▸ Page
####

POST /v1/scrape/ — Scrape a Single URL

Fetches a single web page and returns its content and extracted data.

Endpoint: POST /v1/scrape/

Request Parameters

Parameter	Type	Required	Default	Description
`url`	string	yes	—	The page URL to scrape. The protocol (`https://`) is added automatically if omitted.
`extract_links`	boolean	no	`false`	When `true`, the response includes all hyperlinks found on the page.
`extract_images`	boolean	no	`false`	When `true`, the response includes all image URLs found on the page.
`extract_emails`	boolean	no	`false`	When `true`, the response scans the page for email addresses, including common obfuscation patterns.
`css_selector`	string	no	`null`	A CSS selector (e.g. `"h2.article-title"`) whose matching elements' text content is returned in `selected_elements`.

Response

Returns a single ScrapeResponse object.

Python Example

import requests

BASE_URL = "https://api.rl-analytix.de"
API_KEY  = "your_api_key_here"

# --- Minimal call ---
response = requests.post(
    f"{BASE_URL}/v1/scrape/",
    headers={"X-API-Key": API_KEY},
    json={"url": "https://example.com"},
)
result = response.json()
print(result["data"]["title"])
print(result["data"]["text_content"])

# --- Full options ---
response = requests.post(
    f"{BASE_URL}/v1/scrape/",
    headers={"X-API-Key": API_KEY},
    json={
        "url":             "https://example.com/contact",
        "extract_links":   True,
        "extract_images":  True,
        "extract_emails":  True,
        "css_selector":    "h2, p.intro",
    },
)
result = response.json()

if result["success"]:
    data = result["data"]
    print("Title      :", data["title"])
    print("Description:", data["description"])
    print("Links      :", data["links"])
    print("Images     :", data["images"])
    print("Emails     :", data["emails"])
    print("Selected   :", data["selected_elements"])
else:
    print("Error:", result["error"])

POST /v1/scrape/batch — Scrape Multiple URLs

Scrapes up to 50 URLs in parallel in a single request. Ideal for scraping a known list of pages without writing your own concurrency logic.

Endpoint: POST /v1/scrape/batch

Request Parameters

Parameter	Type	Required	Default	Limits	Description
`urls`	array[string]	yes	—	1–50 items	List of page URLs to scrape. The protocol is added automatically if omitted.

####

▸ Information given
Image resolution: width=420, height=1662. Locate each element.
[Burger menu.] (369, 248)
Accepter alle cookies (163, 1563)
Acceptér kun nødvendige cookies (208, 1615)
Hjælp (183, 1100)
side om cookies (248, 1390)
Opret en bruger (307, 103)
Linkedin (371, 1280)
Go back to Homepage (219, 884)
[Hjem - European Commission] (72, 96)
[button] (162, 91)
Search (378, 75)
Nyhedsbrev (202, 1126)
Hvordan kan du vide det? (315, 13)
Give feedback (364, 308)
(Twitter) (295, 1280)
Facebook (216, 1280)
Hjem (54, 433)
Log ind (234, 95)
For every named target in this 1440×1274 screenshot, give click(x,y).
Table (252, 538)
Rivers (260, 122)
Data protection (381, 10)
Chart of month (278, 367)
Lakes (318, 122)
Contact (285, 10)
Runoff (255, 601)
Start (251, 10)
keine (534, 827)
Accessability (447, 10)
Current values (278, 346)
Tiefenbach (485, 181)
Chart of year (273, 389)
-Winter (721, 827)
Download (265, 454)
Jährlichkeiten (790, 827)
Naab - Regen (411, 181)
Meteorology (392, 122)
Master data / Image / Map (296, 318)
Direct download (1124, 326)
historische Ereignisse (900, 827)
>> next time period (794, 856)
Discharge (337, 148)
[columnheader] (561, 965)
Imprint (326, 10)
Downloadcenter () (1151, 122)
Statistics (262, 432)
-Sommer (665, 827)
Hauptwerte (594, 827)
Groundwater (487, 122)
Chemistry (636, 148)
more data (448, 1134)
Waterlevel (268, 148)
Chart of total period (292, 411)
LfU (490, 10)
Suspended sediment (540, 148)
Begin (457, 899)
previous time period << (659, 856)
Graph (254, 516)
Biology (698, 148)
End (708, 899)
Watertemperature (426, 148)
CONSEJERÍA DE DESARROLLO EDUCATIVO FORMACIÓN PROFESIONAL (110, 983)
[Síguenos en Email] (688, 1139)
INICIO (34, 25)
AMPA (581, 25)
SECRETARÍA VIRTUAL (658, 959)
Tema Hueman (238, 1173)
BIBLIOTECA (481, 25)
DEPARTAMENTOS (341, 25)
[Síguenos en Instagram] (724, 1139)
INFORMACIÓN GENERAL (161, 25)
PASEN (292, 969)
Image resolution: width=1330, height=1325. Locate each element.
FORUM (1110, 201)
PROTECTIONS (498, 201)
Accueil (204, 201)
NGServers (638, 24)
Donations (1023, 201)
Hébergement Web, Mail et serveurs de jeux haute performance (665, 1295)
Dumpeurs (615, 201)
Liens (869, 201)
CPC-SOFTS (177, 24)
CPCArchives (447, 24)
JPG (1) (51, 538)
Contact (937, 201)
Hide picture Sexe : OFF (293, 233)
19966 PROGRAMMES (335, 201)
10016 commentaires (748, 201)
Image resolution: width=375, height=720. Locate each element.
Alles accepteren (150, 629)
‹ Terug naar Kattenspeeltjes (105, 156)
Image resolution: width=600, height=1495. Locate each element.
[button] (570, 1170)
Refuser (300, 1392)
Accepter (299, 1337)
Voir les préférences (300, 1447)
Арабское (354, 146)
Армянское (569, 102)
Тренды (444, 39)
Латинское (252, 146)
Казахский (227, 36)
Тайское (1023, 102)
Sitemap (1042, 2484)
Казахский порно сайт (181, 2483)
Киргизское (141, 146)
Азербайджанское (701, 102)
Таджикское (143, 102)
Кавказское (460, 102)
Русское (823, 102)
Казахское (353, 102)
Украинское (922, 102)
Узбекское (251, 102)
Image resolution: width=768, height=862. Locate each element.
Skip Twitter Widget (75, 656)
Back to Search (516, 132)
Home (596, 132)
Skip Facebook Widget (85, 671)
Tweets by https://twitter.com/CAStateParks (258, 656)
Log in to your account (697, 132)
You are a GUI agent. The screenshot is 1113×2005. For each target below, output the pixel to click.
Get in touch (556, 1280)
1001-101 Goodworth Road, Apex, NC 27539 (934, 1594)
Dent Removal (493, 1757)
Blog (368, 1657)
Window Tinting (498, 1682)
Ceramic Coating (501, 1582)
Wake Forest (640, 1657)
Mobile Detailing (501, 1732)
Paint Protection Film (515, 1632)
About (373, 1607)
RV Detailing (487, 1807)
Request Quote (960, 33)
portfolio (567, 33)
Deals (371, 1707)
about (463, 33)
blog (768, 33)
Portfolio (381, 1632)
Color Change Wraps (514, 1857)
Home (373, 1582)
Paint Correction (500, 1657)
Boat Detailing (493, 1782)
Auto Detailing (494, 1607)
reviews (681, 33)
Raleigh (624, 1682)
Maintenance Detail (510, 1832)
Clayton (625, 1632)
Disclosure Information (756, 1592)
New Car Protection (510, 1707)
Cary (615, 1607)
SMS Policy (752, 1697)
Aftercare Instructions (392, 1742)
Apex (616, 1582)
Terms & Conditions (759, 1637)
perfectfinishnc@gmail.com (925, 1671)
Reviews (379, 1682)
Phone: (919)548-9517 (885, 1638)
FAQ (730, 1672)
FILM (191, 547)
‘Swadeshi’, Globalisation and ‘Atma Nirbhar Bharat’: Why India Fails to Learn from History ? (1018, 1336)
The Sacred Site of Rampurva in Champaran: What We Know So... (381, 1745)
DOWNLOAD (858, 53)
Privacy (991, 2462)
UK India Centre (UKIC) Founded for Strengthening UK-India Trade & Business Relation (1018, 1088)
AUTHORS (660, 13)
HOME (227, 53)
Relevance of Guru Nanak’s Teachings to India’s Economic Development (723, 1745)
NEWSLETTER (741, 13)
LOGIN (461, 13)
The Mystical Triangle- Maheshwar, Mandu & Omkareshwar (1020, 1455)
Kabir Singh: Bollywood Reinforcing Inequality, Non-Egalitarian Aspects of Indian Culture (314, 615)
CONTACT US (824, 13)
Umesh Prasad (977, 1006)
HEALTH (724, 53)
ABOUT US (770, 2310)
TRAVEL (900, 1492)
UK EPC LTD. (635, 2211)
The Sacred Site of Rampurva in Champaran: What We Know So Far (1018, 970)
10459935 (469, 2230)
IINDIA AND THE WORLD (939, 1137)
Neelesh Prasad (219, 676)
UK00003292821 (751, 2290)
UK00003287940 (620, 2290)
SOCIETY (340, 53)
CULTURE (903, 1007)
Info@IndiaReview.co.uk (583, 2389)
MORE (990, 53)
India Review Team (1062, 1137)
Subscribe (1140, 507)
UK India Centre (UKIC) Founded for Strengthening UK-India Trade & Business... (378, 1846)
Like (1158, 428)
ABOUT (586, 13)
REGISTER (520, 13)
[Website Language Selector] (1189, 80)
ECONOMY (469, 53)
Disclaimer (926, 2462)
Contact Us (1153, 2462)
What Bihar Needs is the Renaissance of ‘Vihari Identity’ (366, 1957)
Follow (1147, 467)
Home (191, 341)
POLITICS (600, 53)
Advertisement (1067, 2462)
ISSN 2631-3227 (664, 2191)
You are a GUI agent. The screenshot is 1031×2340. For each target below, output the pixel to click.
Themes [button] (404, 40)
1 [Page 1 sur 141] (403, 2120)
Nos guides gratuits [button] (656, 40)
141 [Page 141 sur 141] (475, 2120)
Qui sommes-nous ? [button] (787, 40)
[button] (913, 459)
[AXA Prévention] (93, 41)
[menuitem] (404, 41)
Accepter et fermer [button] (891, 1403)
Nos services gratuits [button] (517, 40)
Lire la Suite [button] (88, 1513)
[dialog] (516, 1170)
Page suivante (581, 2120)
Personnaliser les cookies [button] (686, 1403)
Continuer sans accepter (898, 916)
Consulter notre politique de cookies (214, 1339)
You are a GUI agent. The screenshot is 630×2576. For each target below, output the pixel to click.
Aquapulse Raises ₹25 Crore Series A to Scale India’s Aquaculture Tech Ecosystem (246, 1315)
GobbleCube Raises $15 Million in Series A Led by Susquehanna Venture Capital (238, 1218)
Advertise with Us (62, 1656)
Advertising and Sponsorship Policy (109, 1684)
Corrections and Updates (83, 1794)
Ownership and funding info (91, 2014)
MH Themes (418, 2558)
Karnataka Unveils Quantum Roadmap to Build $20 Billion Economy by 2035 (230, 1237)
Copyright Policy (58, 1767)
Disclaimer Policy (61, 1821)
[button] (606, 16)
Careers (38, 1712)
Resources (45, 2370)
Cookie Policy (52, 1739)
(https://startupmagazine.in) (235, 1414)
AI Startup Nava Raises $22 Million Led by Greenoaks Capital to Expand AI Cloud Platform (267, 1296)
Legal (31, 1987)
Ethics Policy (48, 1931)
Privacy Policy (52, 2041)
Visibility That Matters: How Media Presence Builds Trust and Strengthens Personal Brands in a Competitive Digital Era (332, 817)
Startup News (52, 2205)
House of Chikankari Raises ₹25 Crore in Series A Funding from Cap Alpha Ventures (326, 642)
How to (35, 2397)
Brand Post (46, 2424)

####

▸ The problem
Do statements (a)–(c) agree with the scrape API documentation? Give yes or no for each, and quote the deciding words. (a) The batch call can scrape up to 100 URLs in one request. (b) A page URL sent to the single-URL call without `https://` still works, because the protocol is supplied. (c) The email scan also picks up addresses hidden by common obfuscation patterns.

▸ Answer in full
(a) No: "Scrapes up to 50 URLs in parallel in a single request."
(b) Yes: "The protocol (`https://`) is added automatically if omitted."
(c) Yes: "the response scans the page for email addresses, including common obfuscation patterns."